> [TO DO]: Rewrite the listing below, substituting "screen agent" for every "GUI agent" and changing nothing else.

> [EXERCISE INPUTS]:
+===+

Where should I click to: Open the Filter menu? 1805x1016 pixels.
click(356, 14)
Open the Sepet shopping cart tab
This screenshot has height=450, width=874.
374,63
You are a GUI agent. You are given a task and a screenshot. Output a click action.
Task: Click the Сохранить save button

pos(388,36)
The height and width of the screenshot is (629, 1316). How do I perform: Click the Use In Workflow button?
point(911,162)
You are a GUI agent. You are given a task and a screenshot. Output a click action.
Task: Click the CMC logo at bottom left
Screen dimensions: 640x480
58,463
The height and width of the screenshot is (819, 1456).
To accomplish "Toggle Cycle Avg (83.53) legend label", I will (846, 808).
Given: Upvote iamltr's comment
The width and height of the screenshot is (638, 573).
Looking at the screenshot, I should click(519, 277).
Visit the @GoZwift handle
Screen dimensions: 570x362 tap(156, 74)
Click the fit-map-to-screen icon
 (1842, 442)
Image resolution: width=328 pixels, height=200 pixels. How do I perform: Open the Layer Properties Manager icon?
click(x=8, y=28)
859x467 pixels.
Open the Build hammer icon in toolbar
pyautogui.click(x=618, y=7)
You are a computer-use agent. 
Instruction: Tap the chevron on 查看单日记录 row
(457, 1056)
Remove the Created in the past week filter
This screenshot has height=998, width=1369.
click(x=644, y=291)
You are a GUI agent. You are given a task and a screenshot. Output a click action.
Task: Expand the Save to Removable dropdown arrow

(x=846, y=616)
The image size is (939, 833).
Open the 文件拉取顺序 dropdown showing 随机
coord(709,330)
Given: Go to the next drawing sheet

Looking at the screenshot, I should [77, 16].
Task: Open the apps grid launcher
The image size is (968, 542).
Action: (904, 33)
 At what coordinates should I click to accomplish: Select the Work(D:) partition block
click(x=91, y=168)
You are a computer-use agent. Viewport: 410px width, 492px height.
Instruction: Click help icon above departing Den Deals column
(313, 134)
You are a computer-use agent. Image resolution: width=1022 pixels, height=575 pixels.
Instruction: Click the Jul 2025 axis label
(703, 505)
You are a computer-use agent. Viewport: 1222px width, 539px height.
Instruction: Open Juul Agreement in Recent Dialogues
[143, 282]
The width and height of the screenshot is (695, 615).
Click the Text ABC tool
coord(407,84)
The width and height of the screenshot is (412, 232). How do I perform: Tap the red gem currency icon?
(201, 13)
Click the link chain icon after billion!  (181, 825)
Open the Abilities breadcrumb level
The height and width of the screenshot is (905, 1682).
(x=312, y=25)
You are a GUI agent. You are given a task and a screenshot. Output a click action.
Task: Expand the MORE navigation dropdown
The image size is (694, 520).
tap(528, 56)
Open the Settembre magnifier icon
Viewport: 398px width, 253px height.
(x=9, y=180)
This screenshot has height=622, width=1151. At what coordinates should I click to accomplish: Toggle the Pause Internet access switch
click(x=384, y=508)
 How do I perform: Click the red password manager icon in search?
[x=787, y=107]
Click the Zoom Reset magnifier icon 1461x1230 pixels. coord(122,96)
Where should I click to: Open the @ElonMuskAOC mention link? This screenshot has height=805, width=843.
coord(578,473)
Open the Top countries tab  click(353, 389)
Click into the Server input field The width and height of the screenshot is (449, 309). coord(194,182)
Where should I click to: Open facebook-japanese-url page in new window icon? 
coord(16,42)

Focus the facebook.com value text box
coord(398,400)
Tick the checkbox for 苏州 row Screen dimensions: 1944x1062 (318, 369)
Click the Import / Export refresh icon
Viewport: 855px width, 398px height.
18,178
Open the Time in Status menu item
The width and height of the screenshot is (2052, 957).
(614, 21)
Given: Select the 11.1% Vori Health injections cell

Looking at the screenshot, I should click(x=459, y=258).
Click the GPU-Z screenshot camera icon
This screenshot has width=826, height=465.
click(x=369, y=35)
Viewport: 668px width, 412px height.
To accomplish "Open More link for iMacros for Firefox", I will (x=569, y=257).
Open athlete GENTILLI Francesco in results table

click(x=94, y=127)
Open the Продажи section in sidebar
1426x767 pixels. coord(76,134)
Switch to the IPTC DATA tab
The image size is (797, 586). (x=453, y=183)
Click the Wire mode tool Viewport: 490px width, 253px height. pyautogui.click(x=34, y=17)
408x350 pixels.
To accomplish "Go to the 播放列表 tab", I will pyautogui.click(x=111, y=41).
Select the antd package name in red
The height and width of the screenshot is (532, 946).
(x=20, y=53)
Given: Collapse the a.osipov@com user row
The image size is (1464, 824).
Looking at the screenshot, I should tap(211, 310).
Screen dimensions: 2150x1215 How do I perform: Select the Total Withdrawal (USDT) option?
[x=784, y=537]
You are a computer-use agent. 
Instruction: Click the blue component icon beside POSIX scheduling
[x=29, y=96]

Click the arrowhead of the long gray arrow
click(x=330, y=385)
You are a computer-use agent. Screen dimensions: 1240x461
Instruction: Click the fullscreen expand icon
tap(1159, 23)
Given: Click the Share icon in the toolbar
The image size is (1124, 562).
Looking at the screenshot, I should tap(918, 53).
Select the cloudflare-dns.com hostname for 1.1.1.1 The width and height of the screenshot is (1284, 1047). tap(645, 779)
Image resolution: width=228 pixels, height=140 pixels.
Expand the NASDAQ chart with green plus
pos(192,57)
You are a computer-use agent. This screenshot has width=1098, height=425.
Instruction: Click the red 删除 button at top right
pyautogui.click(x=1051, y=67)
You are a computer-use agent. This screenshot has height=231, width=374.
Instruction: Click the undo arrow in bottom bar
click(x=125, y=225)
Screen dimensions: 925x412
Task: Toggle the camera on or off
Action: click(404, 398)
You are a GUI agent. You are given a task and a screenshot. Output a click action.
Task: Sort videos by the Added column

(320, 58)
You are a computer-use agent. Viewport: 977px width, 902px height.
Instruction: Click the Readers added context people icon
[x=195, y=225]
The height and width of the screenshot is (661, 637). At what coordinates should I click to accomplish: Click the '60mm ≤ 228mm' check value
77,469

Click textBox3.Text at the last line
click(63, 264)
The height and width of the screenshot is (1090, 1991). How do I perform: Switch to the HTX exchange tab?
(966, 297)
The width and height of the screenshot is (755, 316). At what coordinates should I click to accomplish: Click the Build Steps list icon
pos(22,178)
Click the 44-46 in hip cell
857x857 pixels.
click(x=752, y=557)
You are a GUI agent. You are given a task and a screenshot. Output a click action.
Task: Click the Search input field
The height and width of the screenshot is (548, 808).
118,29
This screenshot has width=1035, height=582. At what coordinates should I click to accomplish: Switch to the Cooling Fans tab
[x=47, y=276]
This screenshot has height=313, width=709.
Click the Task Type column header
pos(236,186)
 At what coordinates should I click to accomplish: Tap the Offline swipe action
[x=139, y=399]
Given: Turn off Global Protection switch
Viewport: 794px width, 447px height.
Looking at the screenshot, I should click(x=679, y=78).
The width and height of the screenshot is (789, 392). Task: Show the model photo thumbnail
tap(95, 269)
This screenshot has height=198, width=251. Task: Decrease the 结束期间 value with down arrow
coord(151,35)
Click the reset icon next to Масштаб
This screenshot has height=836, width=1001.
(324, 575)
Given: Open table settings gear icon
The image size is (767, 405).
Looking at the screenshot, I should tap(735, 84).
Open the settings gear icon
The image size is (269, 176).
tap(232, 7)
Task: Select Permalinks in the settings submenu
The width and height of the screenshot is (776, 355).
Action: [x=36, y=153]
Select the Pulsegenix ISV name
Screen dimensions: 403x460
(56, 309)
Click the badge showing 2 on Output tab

+===+

> [RESULT OF THE TASK]:
Where should I click to: Open the Filter menu? 1805x1016 pixels.
click(356, 14)
Open the Sepet shopping cart tab
This screenshot has height=450, width=874.
374,63
You are a screen agent. You are given a task and a screenshot. Output a click action.
Task: Click the Сохранить save button

pos(388,36)
The height and width of the screenshot is (629, 1316). How do I perform: Click the Use In Workflow button?
point(911,162)
You are a screen agent. You are given a task and a screenshot. Output a click action.
Task: Click the CMC logo at bottom left
Screen dimensions: 640x480
58,463
The height and width of the screenshot is (819, 1456).
To accomplish "Toggle Cycle Avg (83.53) legend label", I will (846, 808).
Given: Upvote iamltr's comment
The width and height of the screenshot is (638, 573).
Looking at the screenshot, I should click(519, 277).
Visit the @GoZwift handle
Screen dimensions: 570x362 tap(156, 74)
Click the fit-map-to-screen icon
 (1842, 442)
Image resolution: width=328 pixels, height=200 pixels. How do I perform: Open the Layer Properties Manager icon?
click(x=8, y=28)
859x467 pixels.
Open the Build hammer icon in toolbar
pyautogui.click(x=618, y=7)
You are a computer-use agent. 
Instruction: Tap the chevron on 查看单日记录 row
(457, 1056)
Remove the Created in the past week filter
This screenshot has height=998, width=1369.
click(x=644, y=291)
You are a screen agent. You are given a task and a screenshot. Output a click action.
Task: Expand the Save to Removable dropdown arrow

(x=846, y=616)
The image size is (939, 833).
Open the 文件拉取顺序 dropdown showing 随机
coord(709,330)
Given: Go to the next drawing sheet

Looking at the screenshot, I should [77, 16].
Task: Open the apps grid launcher
The image size is (968, 542).
Action: (904, 33)
 At what coordinates should I click to accomplish: Select the Work(D:) partition block
click(x=91, y=168)
You are a computer-use agent. Viewport: 410px width, 492px height.
Instruction: Click help icon above departing Den Deals column
(313, 134)
You are a computer-use agent. Image resolution: width=1022 pixels, height=575 pixels.
Instruction: Click the Jul 2025 axis label
(703, 505)
You are a computer-use agent. Viewport: 1222px width, 539px height.
Instruction: Open Juul Agreement in Recent Dialogues
[143, 282]
The width and height of the screenshot is (695, 615).
Click the Text ABC tool
coord(407,84)
The width and height of the screenshot is (412, 232). How do I perform: Tap the red gem currency icon?
(201, 13)
Click the link chain icon after billion!  (181, 825)
Open the Abilities breadcrumb level
The height and width of the screenshot is (905, 1682).
(x=312, y=25)
You are a screen agent. You are given a task and a screenshot. Output a click action.
Task: Expand the MORE navigation dropdown
The image size is (694, 520).
tap(528, 56)
Open the Settembre magnifier icon
Viewport: 398px width, 253px height.
(x=9, y=180)
This screenshot has height=622, width=1151. At what coordinates should I click to accomplish: Toggle the Pause Internet access switch
click(x=384, y=508)
 How do I perform: Click the red password manager icon in search?
[x=787, y=107]
Click the Zoom Reset magnifier icon 1461x1230 pixels. coord(122,96)
Where should I click to: Open the @ElonMuskAOC mention link? This screenshot has height=805, width=843.
coord(578,473)
Open the Top countries tab  click(353, 389)
Click into the Server input field The width and height of the screenshot is (449, 309). coord(194,182)
Where should I click to: Open facebook-japanese-url page in new window icon? 
coord(16,42)

Focus the facebook.com value text box
coord(398,400)
Tick the checkbox for 苏州 row Screen dimensions: 1944x1062 (318, 369)
Click the Import / Export refresh icon
Viewport: 855px width, 398px height.
18,178
Open the Time in Status menu item
The width and height of the screenshot is (2052, 957).
(614, 21)
Given: Select the 11.1% Vori Health injections cell

Looking at the screenshot, I should click(x=459, y=258).
Click the GPU-Z screenshot camera icon
This screenshot has width=826, height=465.
click(x=369, y=35)
Viewport: 668px width, 412px height.
To accomplish "Open More link for iMacros for Firefox", I will (x=569, y=257).
Open athlete GENTILLI Francesco in results table

click(x=94, y=127)
Open the Продажи section in sidebar
1426x767 pixels. coord(76,134)
Switch to the IPTC DATA tab
The image size is (797, 586). (x=453, y=183)
Click the Wire mode tool Viewport: 490px width, 253px height. pyautogui.click(x=34, y=17)
408x350 pixels.
To accomplish "Go to the 播放列表 tab", I will pyautogui.click(x=111, y=41).
Select the antd package name in red
The height and width of the screenshot is (532, 946).
(x=20, y=53)
Given: Collapse the a.osipov@com user row
The image size is (1464, 824).
Looking at the screenshot, I should tap(211, 310).
Screen dimensions: 2150x1215 How do I perform: Select the Total Withdrawal (USDT) option?
[x=784, y=537]
You are a computer-use agent. 
Instruction: Click the blue component icon beside POSIX scheduling
[x=29, y=96]

Click the arrowhead of the long gray arrow
click(x=330, y=385)
You are a computer-use agent. Screen dimensions: 1240x461
Instruction: Click the fullscreen expand icon
tap(1159, 23)
Given: Click the Share icon in the toolbar
The image size is (1124, 562).
Looking at the screenshot, I should tap(918, 53).
Select the cloudflare-dns.com hostname for 1.1.1.1 The width and height of the screenshot is (1284, 1047). tap(645, 779)
Image resolution: width=228 pixels, height=140 pixels.
Expand the NASDAQ chart with green plus
pos(192,57)
You are a computer-use agent. This screenshot has width=1098, height=425.
Instruction: Click the red 删除 button at top right
pyautogui.click(x=1051, y=67)
You are a computer-use agent. This screenshot has height=231, width=374.
Instruction: Click the undo arrow in bottom bar
click(x=125, y=225)
Screen dimensions: 925x412
Task: Toggle the camera on or off
Action: click(404, 398)
You are a screen agent. You are given a task and a screenshot. Output a click action.
Task: Sort videos by the Added column

(320, 58)
You are a computer-use agent. Viewport: 977px width, 902px height.
Instruction: Click the Readers added context people icon
[x=195, y=225]
The height and width of the screenshot is (661, 637). At what coordinates should I click to accomplish: Click the '60mm ≤ 228mm' check value
77,469

Click textBox3.Text at the last line
click(63, 264)
The height and width of the screenshot is (1090, 1991). How do I perform: Switch to the HTX exchange tab?
(966, 297)
The width and height of the screenshot is (755, 316). At what coordinates should I click to accomplish: Click the Build Steps list icon
pos(22,178)
Click the 44-46 in hip cell
857x857 pixels.
click(x=752, y=557)
You are a screen agent. You are given a task and a screenshot. Output a click action.
Task: Click the Search input field
The height and width of the screenshot is (548, 808).
118,29
This screenshot has width=1035, height=582. At what coordinates should I click to accomplish: Switch to the Cooling Fans tab
[x=47, y=276]
This screenshot has height=313, width=709.
Click the Task Type column header
pos(236,186)
 At what coordinates should I click to accomplish: Tap the Offline swipe action
[x=139, y=399]
Given: Turn off Global Protection switch
Viewport: 794px width, 447px height.
Looking at the screenshot, I should click(x=679, y=78).
The width and height of the screenshot is (789, 392). Task: Show the model photo thumbnail
tap(95, 269)
This screenshot has height=198, width=251. Task: Decrease the 结束期间 value with down arrow
coord(151,35)
Click the reset icon next to Масштаб
This screenshot has height=836, width=1001.
(324, 575)
Given: Open table settings gear icon
The image size is (767, 405).
Looking at the screenshot, I should tap(735, 84).
Open the settings gear icon
The image size is (269, 176).
tap(232, 7)
Task: Select Permalinks in the settings submenu
The width and height of the screenshot is (776, 355).
Action: [x=36, y=153]
Select the Pulsegenix ISV name
Screen dimensions: 403x460
(56, 309)
Click the badge showing 2 on Output tab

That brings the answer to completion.